I also learned unix (linux) on a intel machines. I also have learned when i tried to configure freebsd on my machine that not all hardwware was supported in the kernel. A very easy os to learn is suse on a intel. suse also supportets a bit different processor and on there page you can see which hardware they support. (www.suse.com) is there home page. http://cdb.suse.de/cgi-bin/scdb?HTML=ENGLISH/cdb_listtemplates/menu.htm&LANG=ENGLISH if you have a fast internet connection you can download a free version somewhere. www.suse.com/us/support/download/ftp/int_mirrors.html you can find here somewhere the evalutions cd's (difference is that you have no support and less software on the cd and so you have to change the installation medium for cd to ftp if you want to download al the software). If you don't know anything about unix/linux/bsd buy a version with book.

I actually had my first UNIX experience on HP-UX back in the mid 1980s. Would have been great to have very reliable free UNIX on very powerful and inexpensive Intel architecture as we enjoy today. Back then, you could not build a powerful UNIX machine for a few hundred bucks or a super-powerful cluster for a few thousand.

Today, there are folks who take Linux and very inexpensive Intel processors and build parallel processing virtual-machines. Governments use similar architectures to do massively parallel processing. Researchers do the same.

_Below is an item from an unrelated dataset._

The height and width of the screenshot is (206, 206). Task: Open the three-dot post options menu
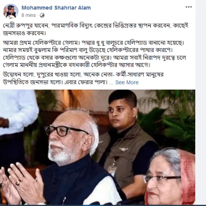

UNIX is UNIX, BTW. Sun OS, HPUX, BSD, Linux, AIX, etc. are all about the same - multitasking via time-slicing kernels. Learn them all. Enjoy them all. For me, I can't afford a super HP or SPARC RISC processor. I'm just a lowly engineer with bills to pay :slight_smile: I tend to go with 'inexpensive' and 'agile' and 'extensible' and 'scaleable'. Intel works great in my basement. But, if someone gave me a shiny new SPARC or HPUX, I would be a happy camper too!!

If any businesses want to donate a new RISC processor (rack mount only please) we will put to good use! However, please no bigger than 4 rack units, thanks. Also, please include all network card and drives. I simply don't have spare cash to pay the high price for any vendor-specific hardware.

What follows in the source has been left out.